[Data entries]
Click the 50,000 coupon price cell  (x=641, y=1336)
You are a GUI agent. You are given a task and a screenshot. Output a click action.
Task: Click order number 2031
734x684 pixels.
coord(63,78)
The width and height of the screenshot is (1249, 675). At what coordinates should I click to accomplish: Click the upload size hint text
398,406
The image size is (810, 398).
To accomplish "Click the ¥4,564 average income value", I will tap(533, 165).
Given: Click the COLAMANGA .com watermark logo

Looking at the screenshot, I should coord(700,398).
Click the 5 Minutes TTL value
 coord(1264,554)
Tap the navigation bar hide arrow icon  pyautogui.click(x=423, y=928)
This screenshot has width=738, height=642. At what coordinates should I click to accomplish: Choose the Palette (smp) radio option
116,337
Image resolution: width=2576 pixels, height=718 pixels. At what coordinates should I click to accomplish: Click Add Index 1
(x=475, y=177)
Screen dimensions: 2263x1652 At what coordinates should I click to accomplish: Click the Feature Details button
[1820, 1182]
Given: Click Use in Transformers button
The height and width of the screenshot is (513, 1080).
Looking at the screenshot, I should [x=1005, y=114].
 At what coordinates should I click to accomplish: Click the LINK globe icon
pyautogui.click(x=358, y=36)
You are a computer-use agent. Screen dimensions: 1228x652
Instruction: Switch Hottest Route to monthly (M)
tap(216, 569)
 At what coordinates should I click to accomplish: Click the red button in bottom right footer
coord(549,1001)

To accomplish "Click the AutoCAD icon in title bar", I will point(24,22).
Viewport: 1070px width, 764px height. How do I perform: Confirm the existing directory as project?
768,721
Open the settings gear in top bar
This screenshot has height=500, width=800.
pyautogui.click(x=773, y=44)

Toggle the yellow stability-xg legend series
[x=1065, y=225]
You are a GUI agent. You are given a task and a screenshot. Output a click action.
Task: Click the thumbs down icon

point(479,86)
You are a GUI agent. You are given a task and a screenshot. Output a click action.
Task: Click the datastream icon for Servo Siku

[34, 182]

ACTIVITY ▸
Report every line in the data that holds "will", copying each one.

SOLUTION TO THIS TASK ▸
To accomplish "Click the ¥4,564 average income value", I will tap(533, 165).
To accomplish "Click the AutoCAD icon in title bar", I will point(24,22).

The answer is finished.